Vol 2 Chapter 3: Natural CO2 Fields as Analogs for Geologic CO2 Storage
Scott H. Stevens
Abstract: Our study evaluated three underground gas fields in the USA that have been effective CO2 traps for millions of years: the Jackson, McElmo, and St. Johns Domes. Together, these fields stored 2.4 billion t of CO2, equivalent to more than 1 year of USA power plant emissions. Because CO2 in these fields has been commercially extracted for industrial uses, the fields offer data on natural CO2 reservoirs, cap rocks, and production operations.
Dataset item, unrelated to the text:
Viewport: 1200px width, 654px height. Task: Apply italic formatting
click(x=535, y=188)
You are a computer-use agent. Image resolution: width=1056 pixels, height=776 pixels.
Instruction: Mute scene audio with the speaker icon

M0cElmo Dome, the largest and most important field, originally stored 1.6 billion t of supercritical CO2 within a carboniferous carbonate reservoir at a depth of 2300 m. Carbon isotope data indicate the CO2 originated from a nearby igneous intrusion dated to 70 Ma. Its cap rock is a 400-m thick sequence of salt (halite), which is finely layered and unperturbed by faults which cut the underlying reservoir; there is no evidence of CO2 leaking into the overlying strata. McElmo Dome has two decades of safe operational history. It currently produces 15 million t/year (800 MMcfd) of 99%-pure CO2, which is transported 900 km via pipeline to depleted oil fields for re-injection and enhanced recovery. However, the three fields in our study represent a small sampling of geologic situations, insufficient for defining universal criteria for cap rock integrity. Building scientific and public acceptance for geologic CO2 storage may be facilitated if proposed projects each had a local or regional natural analog.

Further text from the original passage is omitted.